An anti-regime protest was also staged in the Druze-majority area of Sweida in the south, according to a video uploaded to YouTube by activists.
It was not immediately possible to verify the authenticity of such footage.
Elsewhere in Syria, the Observatory reported that unidentified gunmen assassinated an official of the ruling Baath party in Idlib province.
Six people were killed in shelling by regime forces in Homs province, central Syria, it said, after a man was reportedly killed in a rocket attack on the outskirts of the rebel-held town of Rastan.
Regime troops also arrested human rights lawyer Saad Mustafa al-Khash in Masiaf in Hama province, the Observatory said, calling him “a defender of the peaceful movement in Syria.”

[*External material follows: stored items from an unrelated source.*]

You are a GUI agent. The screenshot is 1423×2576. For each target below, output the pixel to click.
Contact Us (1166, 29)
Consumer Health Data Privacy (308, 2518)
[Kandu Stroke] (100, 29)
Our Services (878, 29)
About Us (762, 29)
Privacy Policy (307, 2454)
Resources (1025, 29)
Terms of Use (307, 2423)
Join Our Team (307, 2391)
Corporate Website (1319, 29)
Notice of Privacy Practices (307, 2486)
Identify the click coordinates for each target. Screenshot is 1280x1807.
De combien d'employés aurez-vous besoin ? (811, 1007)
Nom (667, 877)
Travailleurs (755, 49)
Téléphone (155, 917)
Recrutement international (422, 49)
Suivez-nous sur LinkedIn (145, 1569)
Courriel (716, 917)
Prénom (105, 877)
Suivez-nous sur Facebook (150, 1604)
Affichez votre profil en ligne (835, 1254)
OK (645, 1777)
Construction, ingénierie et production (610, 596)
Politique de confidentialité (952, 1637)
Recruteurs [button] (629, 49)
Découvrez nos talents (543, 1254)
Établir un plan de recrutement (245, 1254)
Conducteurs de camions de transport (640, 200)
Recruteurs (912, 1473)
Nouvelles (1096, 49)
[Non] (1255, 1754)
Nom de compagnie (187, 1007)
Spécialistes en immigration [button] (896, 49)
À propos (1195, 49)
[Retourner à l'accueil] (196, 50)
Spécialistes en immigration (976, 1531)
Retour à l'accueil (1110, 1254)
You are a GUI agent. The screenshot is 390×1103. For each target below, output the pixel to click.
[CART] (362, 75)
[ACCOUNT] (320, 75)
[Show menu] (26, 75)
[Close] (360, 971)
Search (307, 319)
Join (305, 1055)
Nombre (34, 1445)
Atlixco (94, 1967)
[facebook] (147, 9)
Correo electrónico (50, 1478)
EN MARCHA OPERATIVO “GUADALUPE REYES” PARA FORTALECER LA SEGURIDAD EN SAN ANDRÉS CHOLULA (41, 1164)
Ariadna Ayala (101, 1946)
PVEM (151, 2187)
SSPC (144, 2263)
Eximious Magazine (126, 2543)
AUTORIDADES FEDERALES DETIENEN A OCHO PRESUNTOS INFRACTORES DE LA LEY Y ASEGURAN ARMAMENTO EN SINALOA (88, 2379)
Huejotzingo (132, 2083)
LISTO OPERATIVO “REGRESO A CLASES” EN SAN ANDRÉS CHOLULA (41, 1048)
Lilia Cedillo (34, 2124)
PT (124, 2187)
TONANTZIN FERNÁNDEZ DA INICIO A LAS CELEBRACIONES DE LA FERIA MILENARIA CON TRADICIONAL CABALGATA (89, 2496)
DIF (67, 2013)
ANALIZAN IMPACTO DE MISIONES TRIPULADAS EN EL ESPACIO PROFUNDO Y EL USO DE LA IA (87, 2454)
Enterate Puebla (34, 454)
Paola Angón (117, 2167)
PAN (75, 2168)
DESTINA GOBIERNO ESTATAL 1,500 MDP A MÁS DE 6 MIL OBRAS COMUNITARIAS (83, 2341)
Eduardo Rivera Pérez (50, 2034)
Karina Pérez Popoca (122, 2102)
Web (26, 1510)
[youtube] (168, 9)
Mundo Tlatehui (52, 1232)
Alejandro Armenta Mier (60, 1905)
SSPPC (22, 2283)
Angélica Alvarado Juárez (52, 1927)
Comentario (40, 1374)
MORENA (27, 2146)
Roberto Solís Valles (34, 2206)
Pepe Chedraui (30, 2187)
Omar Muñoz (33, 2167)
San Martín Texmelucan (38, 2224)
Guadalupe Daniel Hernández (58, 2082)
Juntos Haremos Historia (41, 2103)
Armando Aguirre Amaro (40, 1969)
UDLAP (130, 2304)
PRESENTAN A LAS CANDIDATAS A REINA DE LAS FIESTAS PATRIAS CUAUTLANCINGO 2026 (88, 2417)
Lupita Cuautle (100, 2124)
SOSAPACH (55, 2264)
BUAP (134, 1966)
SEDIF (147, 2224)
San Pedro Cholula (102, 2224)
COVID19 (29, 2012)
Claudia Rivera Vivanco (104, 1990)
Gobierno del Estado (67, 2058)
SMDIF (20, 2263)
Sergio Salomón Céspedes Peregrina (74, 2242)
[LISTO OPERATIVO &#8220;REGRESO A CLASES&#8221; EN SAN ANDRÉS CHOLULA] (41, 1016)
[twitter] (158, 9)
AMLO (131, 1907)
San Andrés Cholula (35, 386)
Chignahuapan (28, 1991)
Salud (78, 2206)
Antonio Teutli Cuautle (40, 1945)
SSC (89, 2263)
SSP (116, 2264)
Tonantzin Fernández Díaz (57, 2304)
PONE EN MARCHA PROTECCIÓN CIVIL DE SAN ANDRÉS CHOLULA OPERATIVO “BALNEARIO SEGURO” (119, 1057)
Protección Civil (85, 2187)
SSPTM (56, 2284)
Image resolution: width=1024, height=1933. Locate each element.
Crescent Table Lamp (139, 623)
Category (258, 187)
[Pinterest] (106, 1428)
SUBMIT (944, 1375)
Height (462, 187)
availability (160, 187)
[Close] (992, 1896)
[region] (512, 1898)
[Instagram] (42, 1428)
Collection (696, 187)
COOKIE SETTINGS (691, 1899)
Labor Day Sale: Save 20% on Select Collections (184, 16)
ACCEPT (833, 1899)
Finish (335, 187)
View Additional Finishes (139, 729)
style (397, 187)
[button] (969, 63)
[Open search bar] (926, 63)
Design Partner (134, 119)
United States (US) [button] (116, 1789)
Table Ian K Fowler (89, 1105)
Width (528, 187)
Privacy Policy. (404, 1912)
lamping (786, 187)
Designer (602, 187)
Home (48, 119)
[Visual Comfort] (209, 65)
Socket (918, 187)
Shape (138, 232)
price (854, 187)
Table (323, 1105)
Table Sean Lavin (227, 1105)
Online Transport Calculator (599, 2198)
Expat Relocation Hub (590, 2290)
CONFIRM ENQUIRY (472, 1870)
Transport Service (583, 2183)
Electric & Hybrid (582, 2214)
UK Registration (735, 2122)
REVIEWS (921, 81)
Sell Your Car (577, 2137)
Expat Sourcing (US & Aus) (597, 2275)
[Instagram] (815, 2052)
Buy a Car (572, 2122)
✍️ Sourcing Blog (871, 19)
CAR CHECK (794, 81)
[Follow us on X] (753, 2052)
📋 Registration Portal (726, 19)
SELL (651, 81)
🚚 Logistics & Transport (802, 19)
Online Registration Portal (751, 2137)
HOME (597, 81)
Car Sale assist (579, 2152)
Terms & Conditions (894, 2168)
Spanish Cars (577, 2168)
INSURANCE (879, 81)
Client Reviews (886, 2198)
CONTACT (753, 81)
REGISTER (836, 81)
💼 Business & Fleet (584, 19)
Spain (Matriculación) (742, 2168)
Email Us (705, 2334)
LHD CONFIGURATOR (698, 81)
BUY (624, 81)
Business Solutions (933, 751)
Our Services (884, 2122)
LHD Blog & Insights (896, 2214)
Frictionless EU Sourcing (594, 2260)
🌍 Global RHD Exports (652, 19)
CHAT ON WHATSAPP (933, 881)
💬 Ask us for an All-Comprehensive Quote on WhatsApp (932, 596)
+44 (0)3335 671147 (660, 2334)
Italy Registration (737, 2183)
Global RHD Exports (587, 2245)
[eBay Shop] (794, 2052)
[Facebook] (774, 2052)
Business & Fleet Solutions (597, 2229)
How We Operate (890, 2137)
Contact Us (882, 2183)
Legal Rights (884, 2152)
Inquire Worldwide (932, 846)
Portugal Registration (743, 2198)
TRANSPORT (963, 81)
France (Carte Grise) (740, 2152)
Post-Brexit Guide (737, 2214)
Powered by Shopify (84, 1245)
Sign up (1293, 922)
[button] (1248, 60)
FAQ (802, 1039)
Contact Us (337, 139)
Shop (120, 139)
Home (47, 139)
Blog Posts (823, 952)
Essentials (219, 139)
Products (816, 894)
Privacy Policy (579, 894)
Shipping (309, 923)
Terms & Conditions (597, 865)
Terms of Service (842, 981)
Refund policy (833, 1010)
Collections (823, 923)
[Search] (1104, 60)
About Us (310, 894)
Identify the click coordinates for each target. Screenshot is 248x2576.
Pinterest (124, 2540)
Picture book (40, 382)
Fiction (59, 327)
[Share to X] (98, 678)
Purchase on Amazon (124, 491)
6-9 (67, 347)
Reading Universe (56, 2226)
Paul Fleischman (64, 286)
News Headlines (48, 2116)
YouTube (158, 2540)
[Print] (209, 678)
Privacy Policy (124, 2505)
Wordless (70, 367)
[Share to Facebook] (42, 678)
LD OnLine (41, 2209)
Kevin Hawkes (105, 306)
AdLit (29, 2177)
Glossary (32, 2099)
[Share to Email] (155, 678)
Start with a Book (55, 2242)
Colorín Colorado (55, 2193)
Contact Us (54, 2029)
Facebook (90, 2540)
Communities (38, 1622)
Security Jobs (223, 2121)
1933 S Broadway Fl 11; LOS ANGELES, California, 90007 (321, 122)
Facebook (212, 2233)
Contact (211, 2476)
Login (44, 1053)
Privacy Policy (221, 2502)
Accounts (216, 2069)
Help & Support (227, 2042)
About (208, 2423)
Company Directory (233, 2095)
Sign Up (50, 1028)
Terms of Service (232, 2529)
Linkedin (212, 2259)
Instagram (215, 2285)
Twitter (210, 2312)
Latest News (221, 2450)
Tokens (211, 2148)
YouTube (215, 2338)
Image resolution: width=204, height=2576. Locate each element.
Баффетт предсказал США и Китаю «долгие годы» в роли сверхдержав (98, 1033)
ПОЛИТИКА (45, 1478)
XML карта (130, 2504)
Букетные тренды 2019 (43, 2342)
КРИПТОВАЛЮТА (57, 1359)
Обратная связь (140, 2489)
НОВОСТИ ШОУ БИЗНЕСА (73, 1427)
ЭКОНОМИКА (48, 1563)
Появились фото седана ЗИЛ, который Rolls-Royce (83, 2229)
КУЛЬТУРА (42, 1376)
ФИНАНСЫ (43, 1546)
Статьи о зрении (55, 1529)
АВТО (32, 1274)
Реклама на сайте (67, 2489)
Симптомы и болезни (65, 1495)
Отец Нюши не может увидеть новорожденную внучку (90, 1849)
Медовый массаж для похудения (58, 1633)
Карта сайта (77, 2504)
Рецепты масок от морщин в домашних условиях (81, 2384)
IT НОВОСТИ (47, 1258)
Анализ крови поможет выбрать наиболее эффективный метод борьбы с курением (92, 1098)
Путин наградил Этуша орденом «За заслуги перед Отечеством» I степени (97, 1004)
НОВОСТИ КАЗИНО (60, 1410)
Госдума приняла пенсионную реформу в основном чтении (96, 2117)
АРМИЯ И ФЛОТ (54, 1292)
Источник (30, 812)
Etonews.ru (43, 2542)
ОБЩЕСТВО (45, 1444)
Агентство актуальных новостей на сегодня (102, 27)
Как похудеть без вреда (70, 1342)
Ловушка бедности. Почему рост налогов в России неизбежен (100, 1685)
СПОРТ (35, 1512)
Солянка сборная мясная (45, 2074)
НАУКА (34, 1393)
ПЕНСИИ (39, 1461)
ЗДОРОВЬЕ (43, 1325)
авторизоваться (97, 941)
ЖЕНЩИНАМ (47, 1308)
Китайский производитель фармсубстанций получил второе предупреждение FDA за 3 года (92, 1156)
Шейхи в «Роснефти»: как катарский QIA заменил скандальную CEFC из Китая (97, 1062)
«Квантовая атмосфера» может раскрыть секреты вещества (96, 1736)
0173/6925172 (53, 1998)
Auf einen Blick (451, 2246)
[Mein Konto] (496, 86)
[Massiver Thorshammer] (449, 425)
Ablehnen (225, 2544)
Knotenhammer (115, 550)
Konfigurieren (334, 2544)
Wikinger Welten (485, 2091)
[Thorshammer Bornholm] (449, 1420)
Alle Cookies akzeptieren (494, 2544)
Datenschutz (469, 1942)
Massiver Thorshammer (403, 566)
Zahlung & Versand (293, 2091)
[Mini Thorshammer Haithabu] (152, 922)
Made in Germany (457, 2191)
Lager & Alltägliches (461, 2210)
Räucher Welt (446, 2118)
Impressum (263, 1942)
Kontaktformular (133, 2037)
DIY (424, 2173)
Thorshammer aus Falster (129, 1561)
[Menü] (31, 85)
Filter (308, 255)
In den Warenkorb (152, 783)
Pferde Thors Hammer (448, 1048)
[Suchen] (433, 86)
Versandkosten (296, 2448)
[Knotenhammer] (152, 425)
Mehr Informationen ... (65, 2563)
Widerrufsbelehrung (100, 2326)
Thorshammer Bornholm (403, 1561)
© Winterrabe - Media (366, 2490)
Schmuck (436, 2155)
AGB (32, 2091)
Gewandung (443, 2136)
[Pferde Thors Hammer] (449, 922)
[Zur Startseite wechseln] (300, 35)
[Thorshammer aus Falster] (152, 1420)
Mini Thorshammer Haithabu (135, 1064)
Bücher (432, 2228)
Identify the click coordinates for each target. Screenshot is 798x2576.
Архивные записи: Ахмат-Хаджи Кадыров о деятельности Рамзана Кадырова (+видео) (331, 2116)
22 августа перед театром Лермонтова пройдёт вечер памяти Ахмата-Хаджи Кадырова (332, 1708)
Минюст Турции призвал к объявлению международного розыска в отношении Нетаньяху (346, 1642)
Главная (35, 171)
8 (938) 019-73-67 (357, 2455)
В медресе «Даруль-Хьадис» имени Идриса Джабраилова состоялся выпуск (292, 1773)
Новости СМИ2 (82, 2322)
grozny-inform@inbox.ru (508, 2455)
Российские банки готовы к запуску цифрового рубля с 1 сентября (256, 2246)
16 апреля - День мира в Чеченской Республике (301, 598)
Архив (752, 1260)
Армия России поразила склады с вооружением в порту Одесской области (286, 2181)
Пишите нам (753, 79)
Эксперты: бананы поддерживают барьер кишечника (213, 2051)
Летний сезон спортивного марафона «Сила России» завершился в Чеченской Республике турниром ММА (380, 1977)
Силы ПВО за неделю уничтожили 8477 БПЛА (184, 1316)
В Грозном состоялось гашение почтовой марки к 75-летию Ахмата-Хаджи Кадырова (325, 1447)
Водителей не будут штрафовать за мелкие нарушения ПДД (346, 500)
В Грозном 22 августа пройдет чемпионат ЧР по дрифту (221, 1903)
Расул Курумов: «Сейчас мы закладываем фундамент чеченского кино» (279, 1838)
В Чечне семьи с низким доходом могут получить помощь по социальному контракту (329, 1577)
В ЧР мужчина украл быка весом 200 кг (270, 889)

Part of a six-point blueprint for peace, the shaky ceasefire deal was brokered by UN and Arab League envoy Kofi Annan, whose office said on Friday that his plan was still “on track.”
Under it, Assad’s government agreed to withdraw its troops and heavy weapons from urban areas, allow peaceful demonstrations, and to release prisoners.
“The Annan plan is on track and a crisis that has been going on for over a year is not going to be resolved in a day or a week,” Annan’s spokesperson in Geneva, Ahmad Fawzi, told journalists.
On Saturday, SANA reported that authorities have freed 265 detainees “involved” in the uprising “who do not have blood on their hands.”
At least 4,000 prisoners have now been freed since November, it said.
The agency also reported deadly clashes on the border with Turkey as troops foiled an infiltration attempt by “an armed terrorist group.”
Overall, the Observatory estimates that more than 11,000 people have been killed in the 14 months since the outbreak of the revolt.